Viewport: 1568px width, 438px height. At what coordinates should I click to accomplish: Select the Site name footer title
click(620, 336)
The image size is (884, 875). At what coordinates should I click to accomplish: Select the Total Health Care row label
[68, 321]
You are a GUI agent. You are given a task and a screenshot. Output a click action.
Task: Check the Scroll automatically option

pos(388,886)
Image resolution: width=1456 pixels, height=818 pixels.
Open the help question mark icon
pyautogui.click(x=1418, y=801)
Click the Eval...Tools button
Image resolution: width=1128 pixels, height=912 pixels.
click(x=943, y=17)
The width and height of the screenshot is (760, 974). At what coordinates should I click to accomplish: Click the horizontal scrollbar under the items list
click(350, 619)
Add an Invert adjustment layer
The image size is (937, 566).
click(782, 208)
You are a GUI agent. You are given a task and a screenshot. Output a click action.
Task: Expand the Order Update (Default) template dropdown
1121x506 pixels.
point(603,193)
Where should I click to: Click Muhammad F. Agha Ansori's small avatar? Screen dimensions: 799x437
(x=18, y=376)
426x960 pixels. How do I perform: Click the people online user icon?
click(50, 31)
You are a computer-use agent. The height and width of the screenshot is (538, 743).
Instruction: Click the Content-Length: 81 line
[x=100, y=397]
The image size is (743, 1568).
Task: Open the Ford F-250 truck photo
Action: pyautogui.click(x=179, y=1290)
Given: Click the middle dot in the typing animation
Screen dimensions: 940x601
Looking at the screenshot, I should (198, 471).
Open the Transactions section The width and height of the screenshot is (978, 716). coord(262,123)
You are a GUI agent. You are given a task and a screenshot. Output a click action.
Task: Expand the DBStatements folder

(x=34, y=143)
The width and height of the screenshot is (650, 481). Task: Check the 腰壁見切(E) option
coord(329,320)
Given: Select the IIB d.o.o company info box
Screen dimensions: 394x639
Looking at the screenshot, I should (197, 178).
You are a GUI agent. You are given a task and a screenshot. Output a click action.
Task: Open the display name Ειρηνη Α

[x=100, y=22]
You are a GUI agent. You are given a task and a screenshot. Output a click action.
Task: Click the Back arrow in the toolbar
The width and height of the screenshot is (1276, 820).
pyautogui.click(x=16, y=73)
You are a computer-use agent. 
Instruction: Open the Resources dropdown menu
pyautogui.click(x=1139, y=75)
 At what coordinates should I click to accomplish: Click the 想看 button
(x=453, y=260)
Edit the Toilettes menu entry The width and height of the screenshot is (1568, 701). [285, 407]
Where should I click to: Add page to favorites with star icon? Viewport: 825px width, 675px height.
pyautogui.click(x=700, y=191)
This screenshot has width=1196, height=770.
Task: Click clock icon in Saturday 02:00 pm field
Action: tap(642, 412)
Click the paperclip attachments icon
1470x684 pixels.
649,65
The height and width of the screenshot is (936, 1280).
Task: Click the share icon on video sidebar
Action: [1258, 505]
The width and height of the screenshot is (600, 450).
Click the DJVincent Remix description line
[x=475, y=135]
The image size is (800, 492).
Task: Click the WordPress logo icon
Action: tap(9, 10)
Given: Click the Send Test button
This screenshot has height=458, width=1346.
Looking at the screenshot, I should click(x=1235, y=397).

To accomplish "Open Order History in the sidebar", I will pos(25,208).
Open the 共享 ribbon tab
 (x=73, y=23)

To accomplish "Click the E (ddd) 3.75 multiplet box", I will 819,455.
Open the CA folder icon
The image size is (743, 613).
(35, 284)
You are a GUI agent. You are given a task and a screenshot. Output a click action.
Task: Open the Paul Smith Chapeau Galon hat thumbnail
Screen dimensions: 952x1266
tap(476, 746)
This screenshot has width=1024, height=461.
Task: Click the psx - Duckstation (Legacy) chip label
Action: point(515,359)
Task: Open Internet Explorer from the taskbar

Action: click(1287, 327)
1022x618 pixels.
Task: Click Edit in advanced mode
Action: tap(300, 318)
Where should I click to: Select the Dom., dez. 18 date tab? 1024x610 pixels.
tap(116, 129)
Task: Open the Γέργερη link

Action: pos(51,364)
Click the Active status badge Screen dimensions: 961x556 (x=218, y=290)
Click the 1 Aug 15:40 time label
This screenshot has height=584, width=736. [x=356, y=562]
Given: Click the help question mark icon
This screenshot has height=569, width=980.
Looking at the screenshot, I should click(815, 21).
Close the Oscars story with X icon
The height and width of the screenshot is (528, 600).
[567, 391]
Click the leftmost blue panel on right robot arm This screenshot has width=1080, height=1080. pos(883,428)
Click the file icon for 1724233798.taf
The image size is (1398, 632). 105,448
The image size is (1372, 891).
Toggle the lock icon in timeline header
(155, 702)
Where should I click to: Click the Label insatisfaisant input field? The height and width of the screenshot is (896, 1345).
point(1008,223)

**INSTRUCTIONS TO FOLLOW:** In the listing above, find the line holding "Click the Eval...Tools button" and the line holding "You are a computer-use agent. The", then output those two lines and every line between them exactly.

**EXERCISE SOLUTION:**
Click the Eval...Tools button
Image resolution: width=1128 pixels, height=912 pixels.
click(x=943, y=17)
The width and height of the screenshot is (760, 974). At what coordinates should I click to accomplish: Click the horizontal scrollbar under the items list
click(350, 619)
Add an Invert adjustment layer
The image size is (937, 566).
click(782, 208)
You are a GUI agent. You are given a task and a screenshot. Output a click action.
Task: Expand the Order Update (Default) template dropdown
1121x506 pixels.
point(603,193)
Where should I click to: Click Muhammad F. Agha Ansori's small avatar? Screen dimensions: 799x437
(x=18, y=376)
426x960 pixels. How do I perform: Click the people online user icon?
click(50, 31)
You are a computer-use agent. The height and width of the screenshot is (538, 743).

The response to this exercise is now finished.